About this exercise:
Each line of the listing below must be retyped exactly, with images left out.

Study material:

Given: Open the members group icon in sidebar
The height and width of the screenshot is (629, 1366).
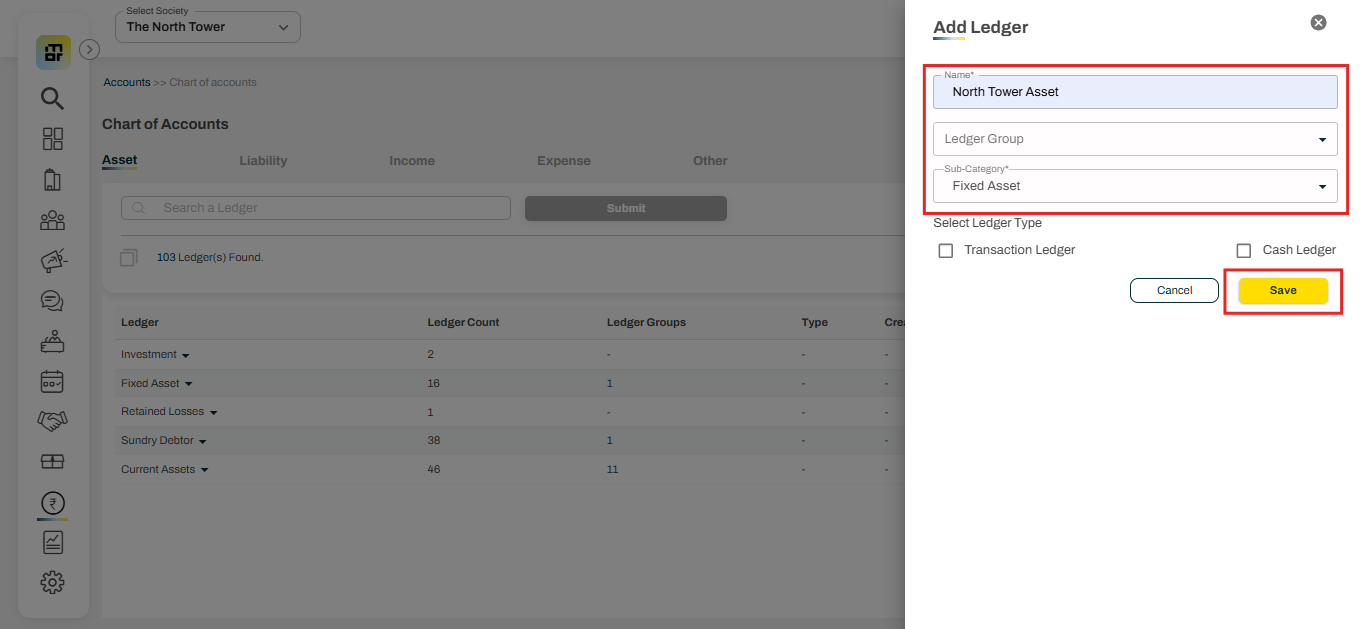Looking at the screenshot, I should (x=52, y=220).
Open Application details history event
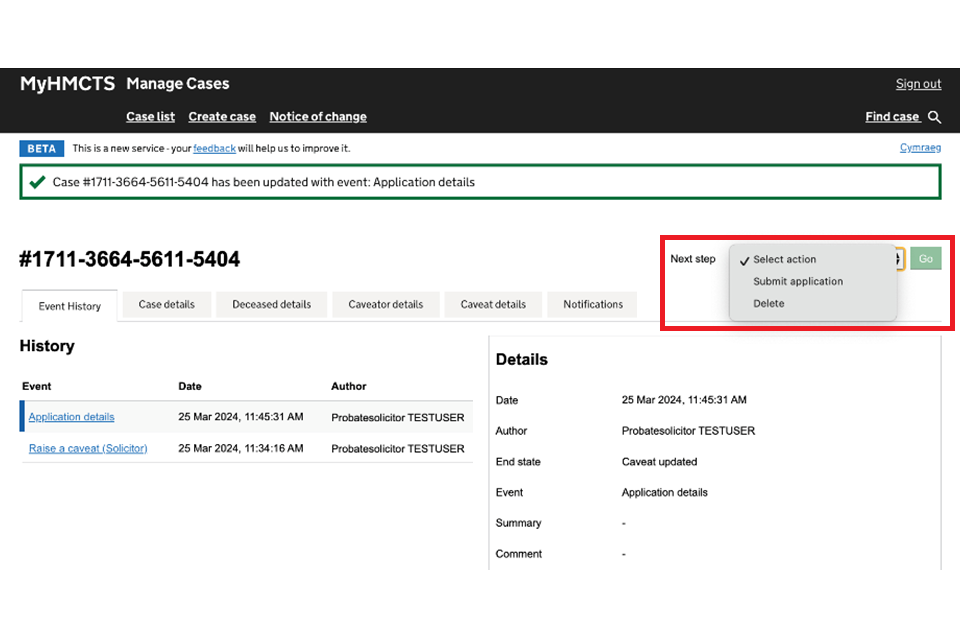The height and width of the screenshot is (640, 960). click(71, 417)
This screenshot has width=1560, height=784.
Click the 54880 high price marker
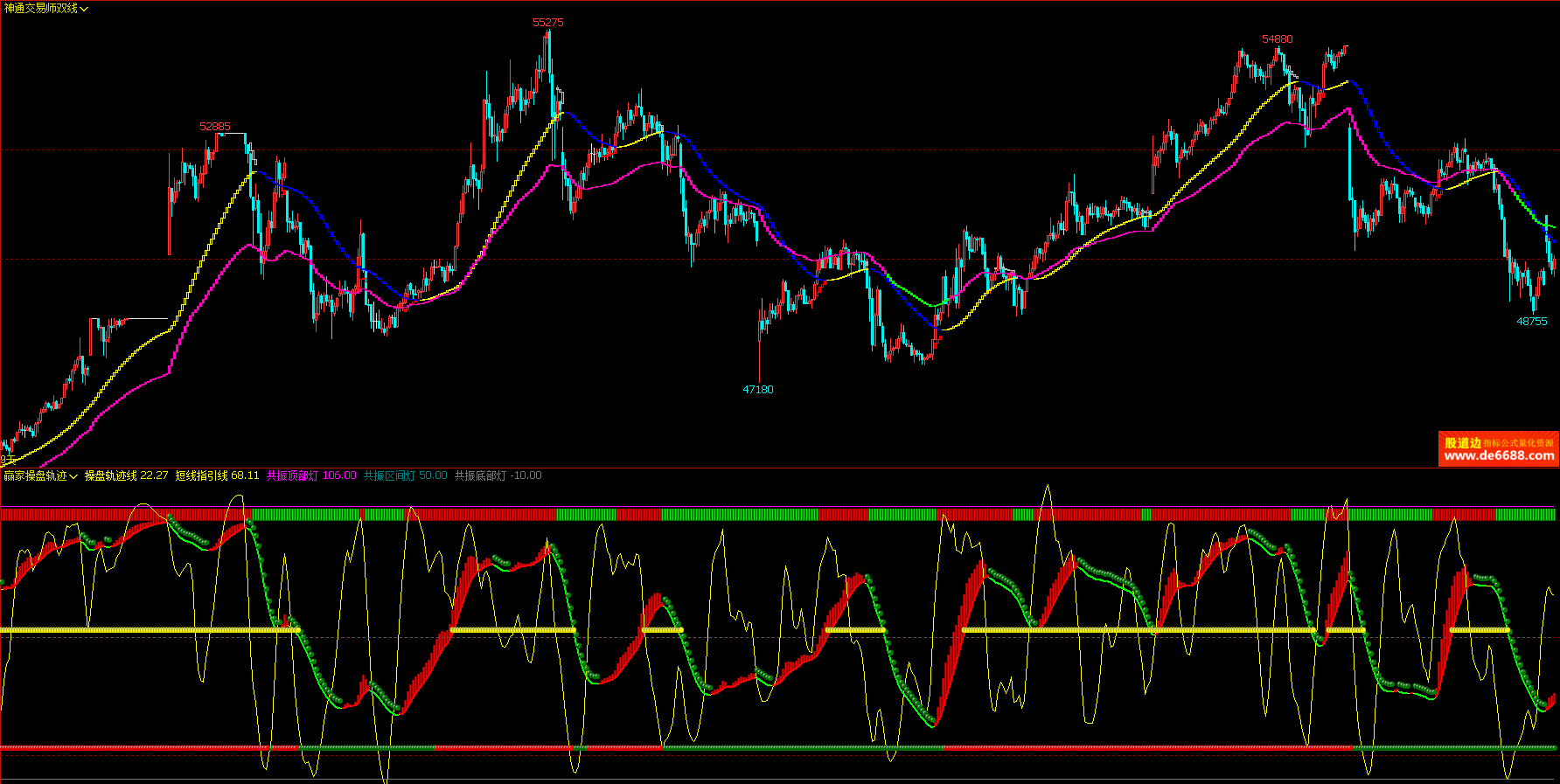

Output:
Given: Open the members group icon in sidebar
The height and width of the screenshot is (629, 1366).
Looking at the screenshot, I should (x=52, y=220).
Open Application details history event
The height and width of the screenshot is (640, 960). click(71, 417)
This screenshot has width=1560, height=784.
Click the 54880 high price marker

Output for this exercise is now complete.